Saturday, July 14, 2018

Book Signings

Yesterday I attended what I'd consider an author's dream and an author's nightmare...a highly successful book signing by Robert Beatty for his newest release, Willa of the Wood.

I'd only wish for the crowds he has drawn on his book tour this week. Barnes and Noble was so packed, I couldn't even see the book stacks for the masses standing in front of them. They had food and games to entertain, if a person could wade through the crowd to get to them. Most of all, they had lines. Lines to purchase a book (I had preordered), lines for the food, and the most important line, for the book to be signed. That was accomplished with orderly chaos, colored bracelets. Mine was white, reserved for those who preordered, and rewarded with first in line status.

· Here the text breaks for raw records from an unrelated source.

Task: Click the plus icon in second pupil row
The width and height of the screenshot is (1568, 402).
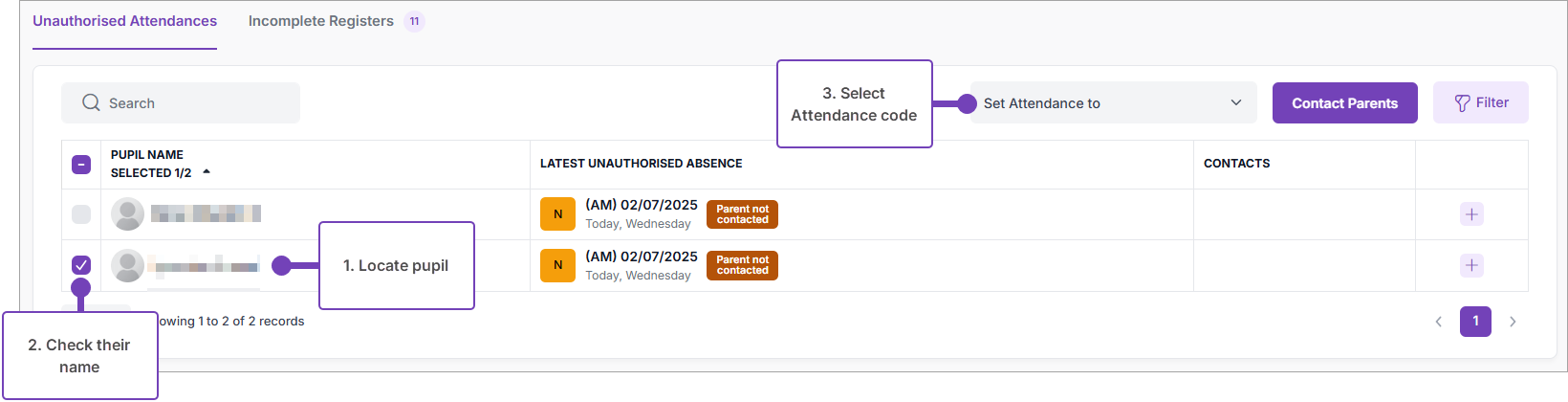Action: click(x=1471, y=265)
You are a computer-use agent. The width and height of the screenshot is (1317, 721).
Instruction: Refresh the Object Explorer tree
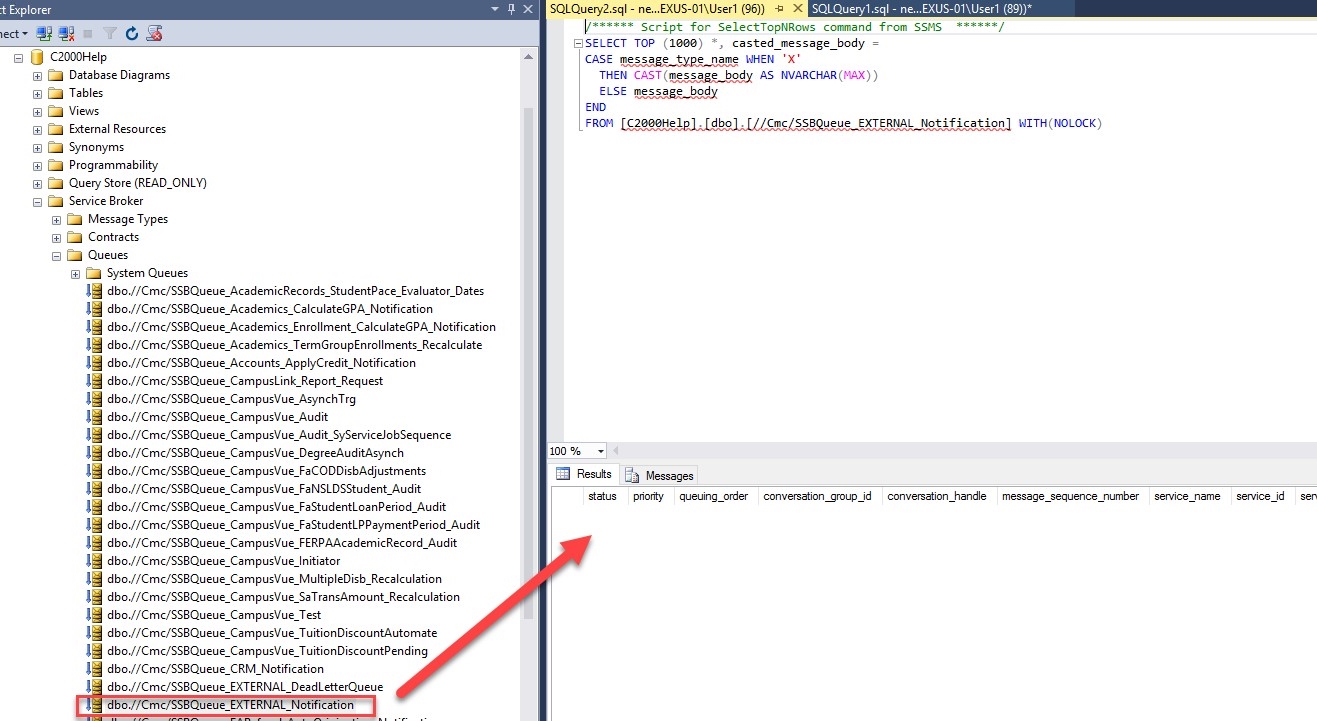[132, 33]
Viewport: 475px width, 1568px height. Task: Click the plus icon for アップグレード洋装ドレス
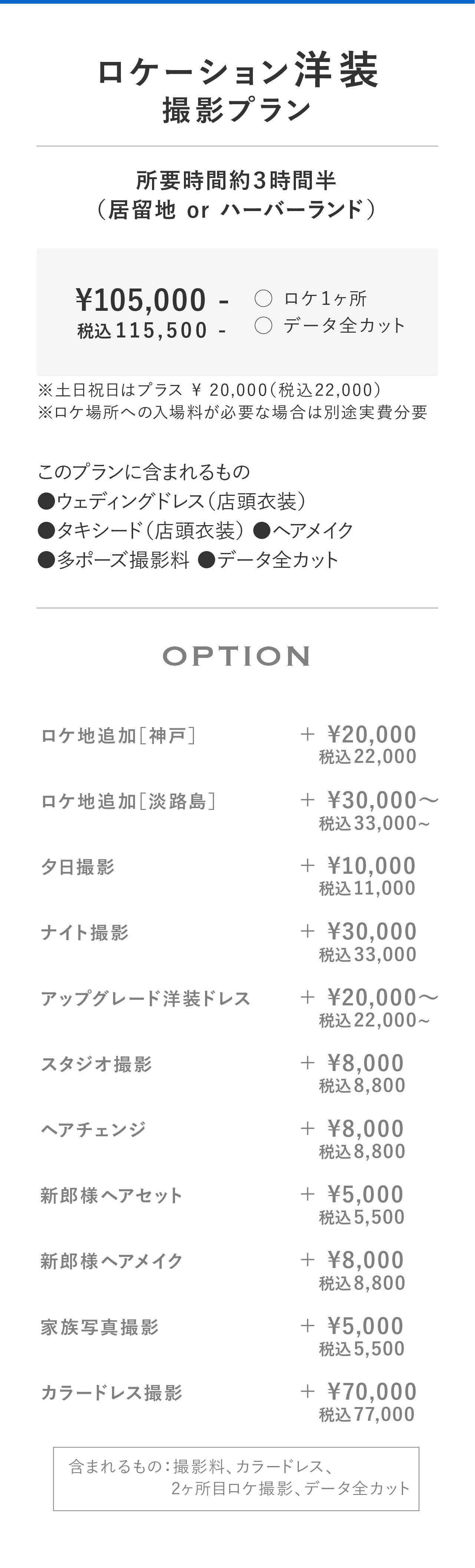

When Mr. Beatty spoke, his voice came over the store intercom. I suppose that was him, but I couldn't tell. I was behind the paperbacks, standing in line with my granddaughters. He answered questions from those who were fortunate enough to be close enough for him to point at. Then he started signing books. Each person filled out a form as to how the book would be signed and handed it to the person beside him who in turn handed it to him, opened to the correct page. What a dream way to conduct a book signing!

Finally it was our turn.
That's my Reagan, isn't she grand standing next to the author!

We walked out of the store happy, thrilled to be a part of getting excited about reading. That was all the dream part, the dream that far out paces the nightmare I bet this man experienced when it was all said and done...written and done. He was bound to have a sore wrist. How could he not? I feel for him. A week of repetitive action on that wrist, gripping that pen. Wow.

Thing is, he gladly did it. Graciously. He spoke to the individual. He cared about their reading habits. He gave my grands a reading experience. Thank you, Robert Beatty.